=== To do ===
Please reproduce the lines of the listing between the line holding "Task: Like the tweet with the heart icon" and the line holding "Action: 505,866", inclusive, swapping "tweet" for "post" and keeping everything else unchanged. Leave the pictures out of your answer.
-- BEGIN --
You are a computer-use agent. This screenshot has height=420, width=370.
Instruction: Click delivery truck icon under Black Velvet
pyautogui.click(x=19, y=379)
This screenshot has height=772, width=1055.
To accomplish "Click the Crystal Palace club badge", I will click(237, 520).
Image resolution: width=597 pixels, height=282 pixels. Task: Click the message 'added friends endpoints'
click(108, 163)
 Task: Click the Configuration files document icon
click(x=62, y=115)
-- END --
-- BEGIN --
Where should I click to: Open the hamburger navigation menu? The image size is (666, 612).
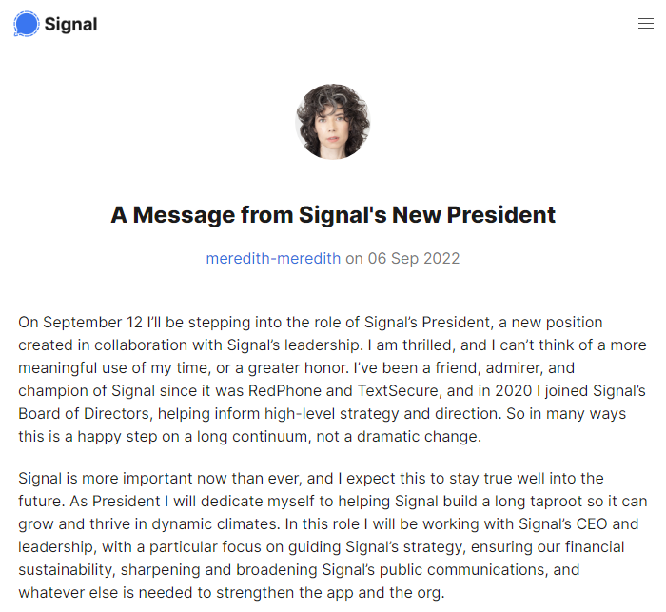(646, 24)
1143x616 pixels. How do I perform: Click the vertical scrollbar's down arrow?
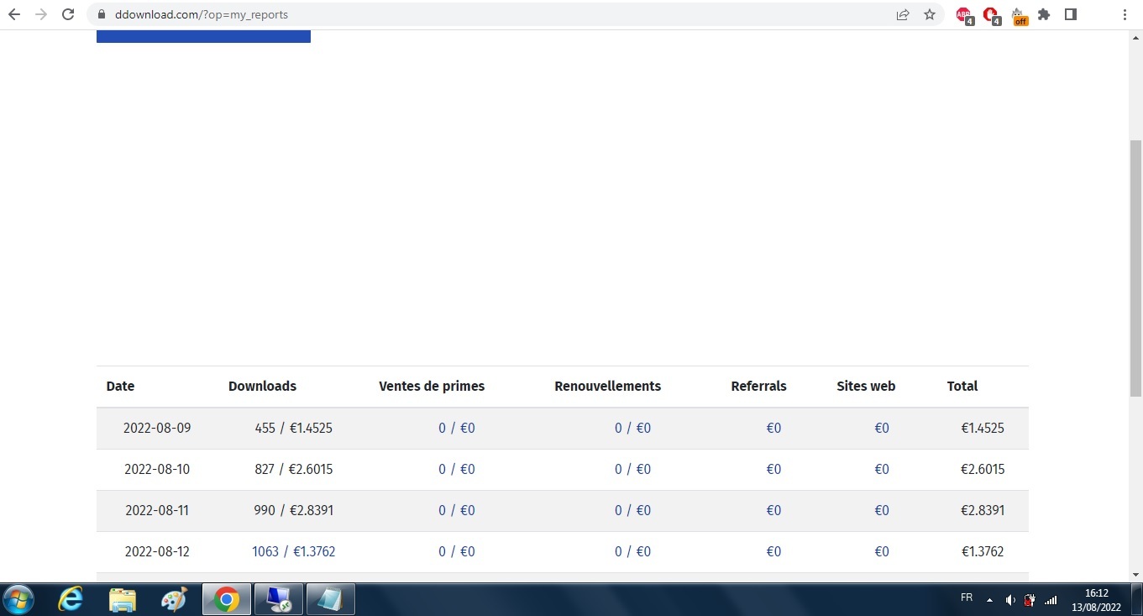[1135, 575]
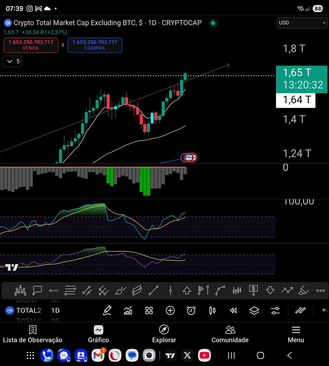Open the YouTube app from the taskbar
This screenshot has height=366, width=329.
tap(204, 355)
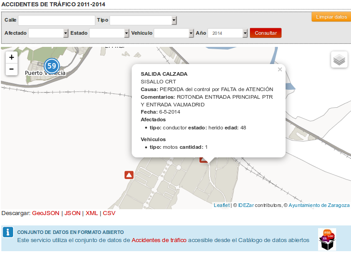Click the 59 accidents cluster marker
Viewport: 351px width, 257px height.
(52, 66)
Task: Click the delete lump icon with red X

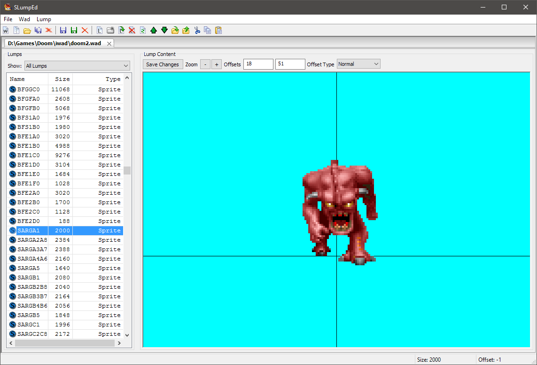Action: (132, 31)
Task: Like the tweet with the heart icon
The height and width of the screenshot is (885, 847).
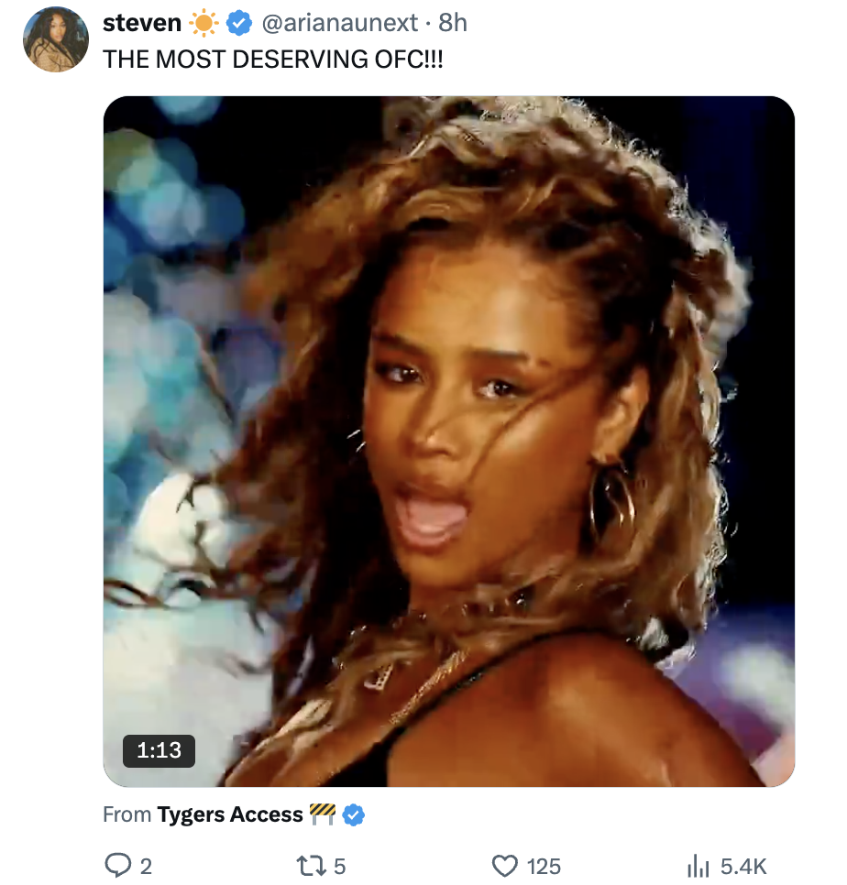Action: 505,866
-- END --
=== Exercise response ===
Task: Like the post with the heart icon
The height and width of the screenshot is (885, 847).
Action: 505,866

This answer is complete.